▶ **HOW TO COMPLETE THIS TASK**:
Please print, exactly, only the lines in the entries below from the line that has "789x414 pixels. At" through the line that has "Take a snapshot with the camera icon". Pictures don't go in.

▶ **DATA EXTRACT**:
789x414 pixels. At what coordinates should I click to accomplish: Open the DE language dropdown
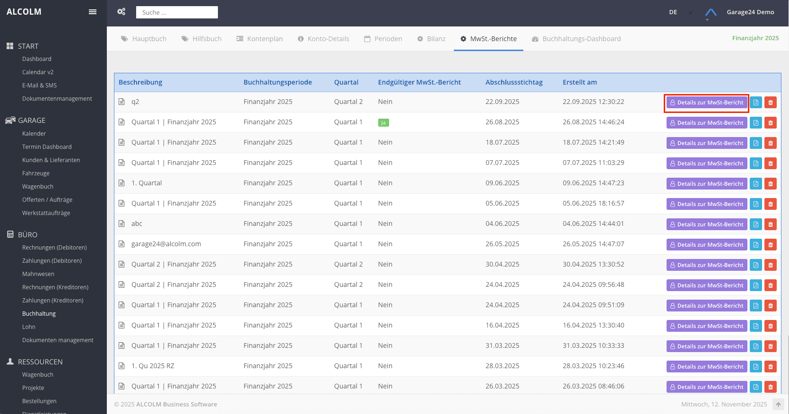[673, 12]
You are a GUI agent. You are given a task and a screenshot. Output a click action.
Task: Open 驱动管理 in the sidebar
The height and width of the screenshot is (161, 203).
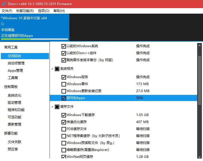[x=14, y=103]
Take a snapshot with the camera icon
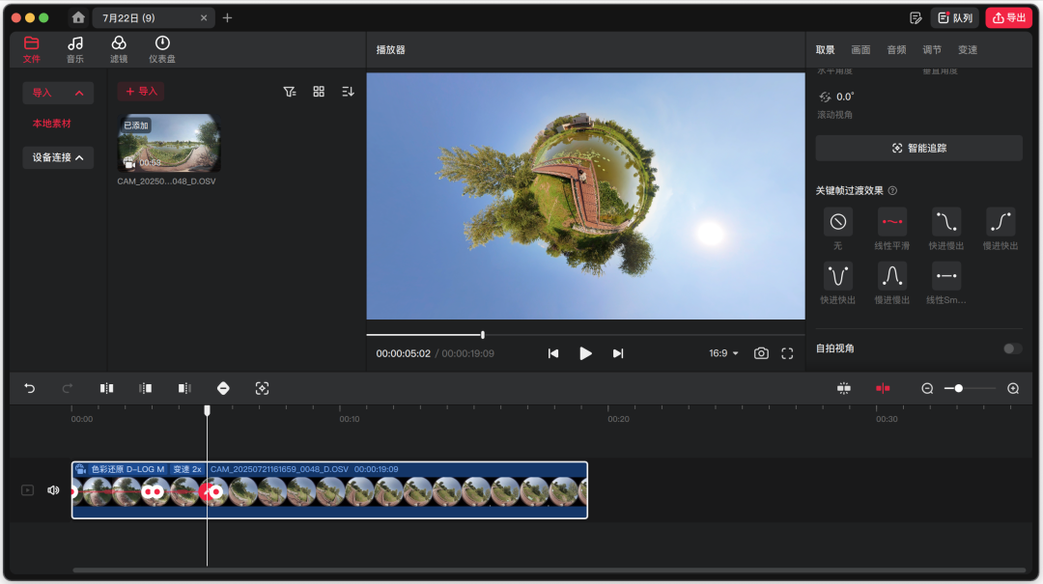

* * *

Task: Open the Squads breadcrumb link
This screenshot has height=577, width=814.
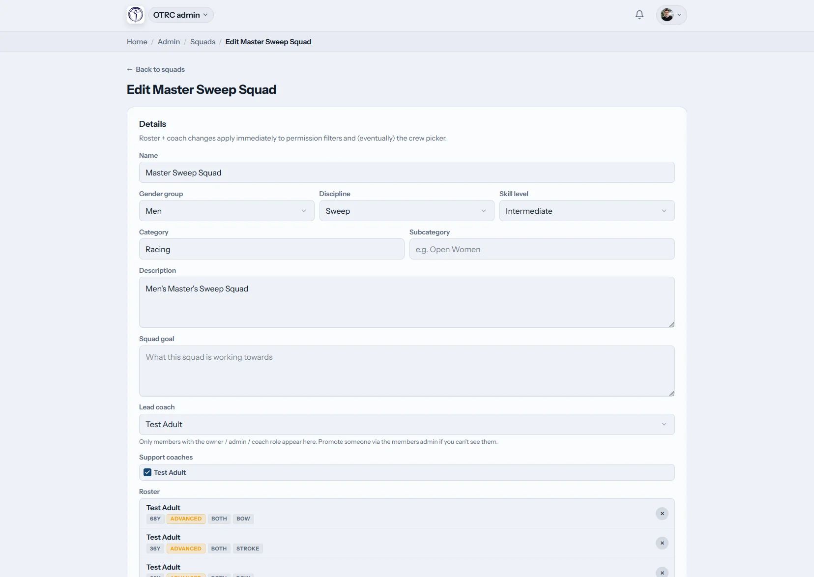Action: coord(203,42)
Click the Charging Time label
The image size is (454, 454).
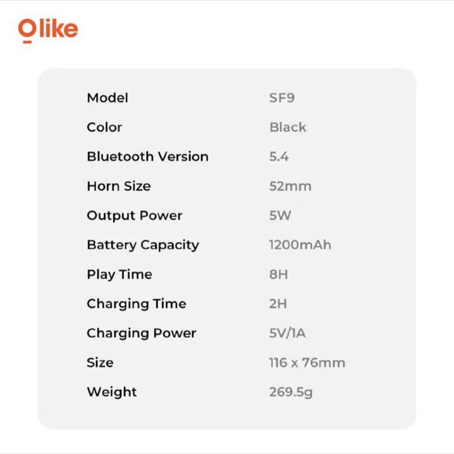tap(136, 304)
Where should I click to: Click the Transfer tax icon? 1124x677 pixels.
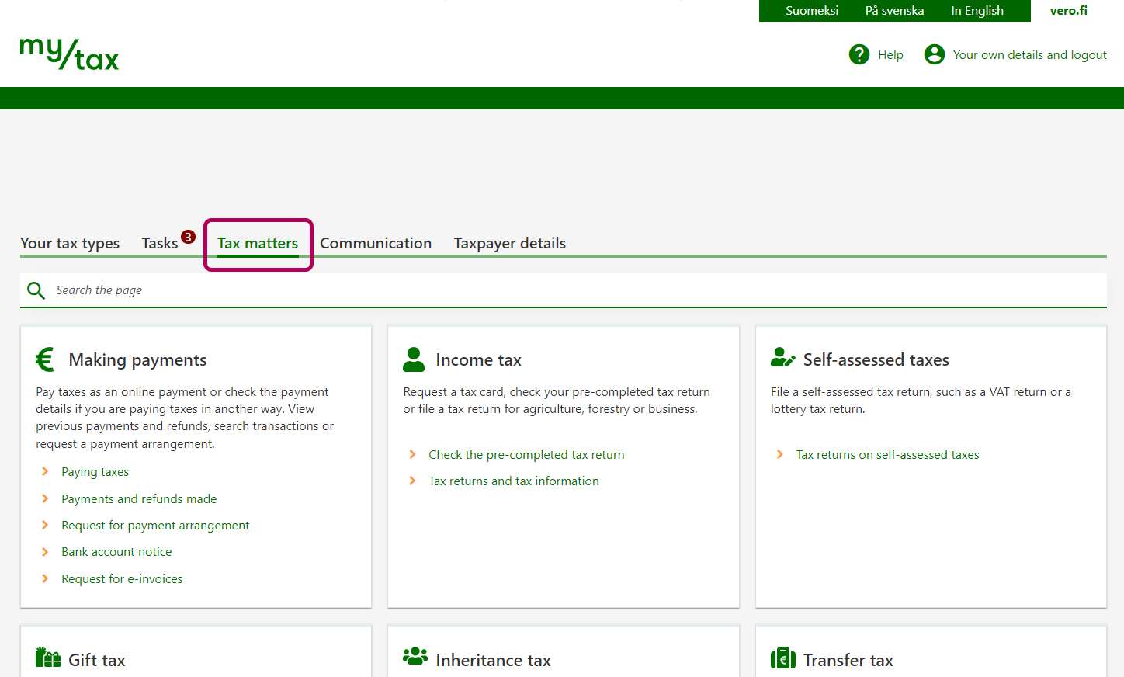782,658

--

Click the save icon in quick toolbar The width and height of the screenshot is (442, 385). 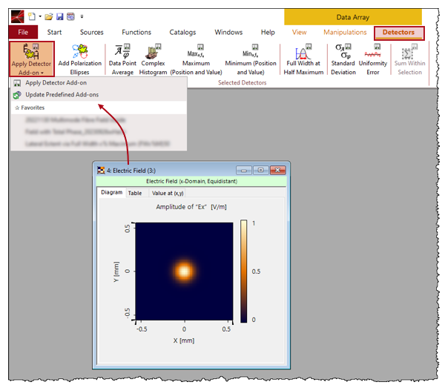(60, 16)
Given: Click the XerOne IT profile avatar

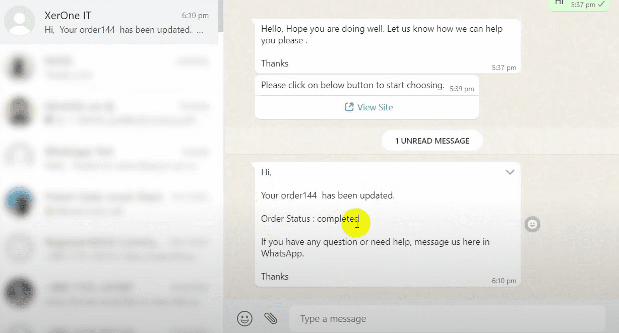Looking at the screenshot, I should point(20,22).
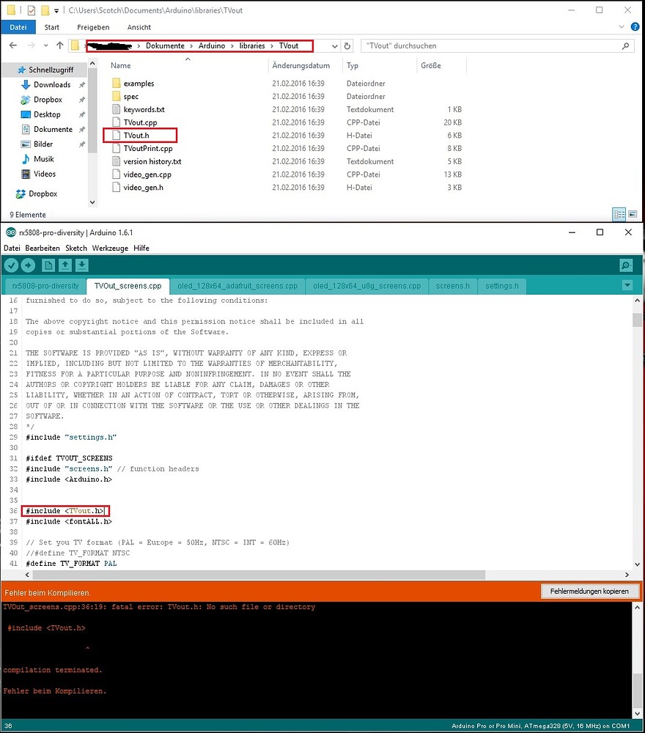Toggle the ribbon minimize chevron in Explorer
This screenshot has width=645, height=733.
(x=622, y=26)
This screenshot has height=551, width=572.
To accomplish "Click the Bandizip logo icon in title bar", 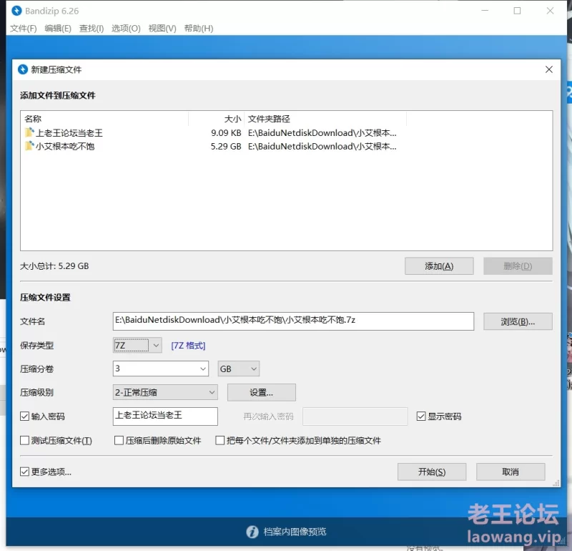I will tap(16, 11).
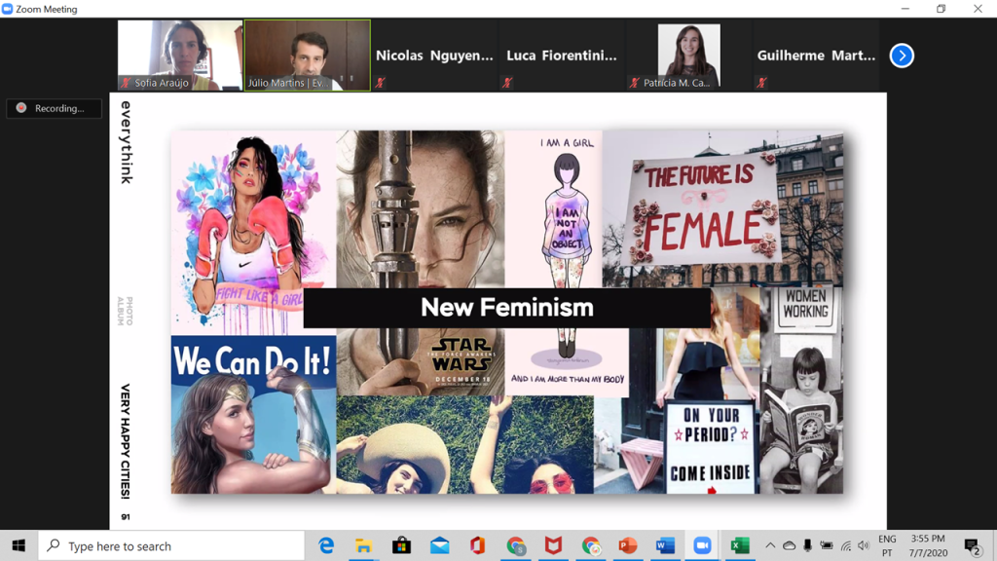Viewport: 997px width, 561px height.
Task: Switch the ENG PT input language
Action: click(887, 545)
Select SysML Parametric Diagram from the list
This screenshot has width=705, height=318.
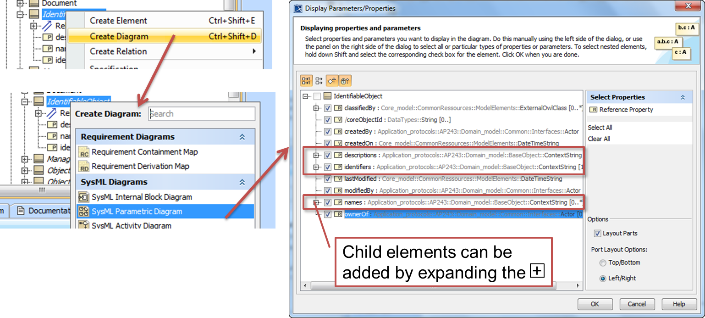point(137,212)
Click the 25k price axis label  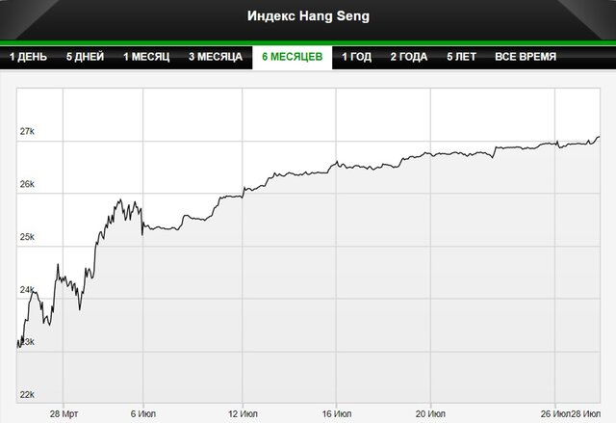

▶ **ANSWER SECTION**:
789x414 pixels. At what coordinates should I click to accomplish: Open the DE language dropdown
[673, 12]
You are a GUI agent. You are given a task and a screenshot. Output a click action.
Task: Open 驱动管理 in the sidebar
The height and width of the screenshot is (161, 203).
[x=14, y=103]
Take a snapshot with the camera icon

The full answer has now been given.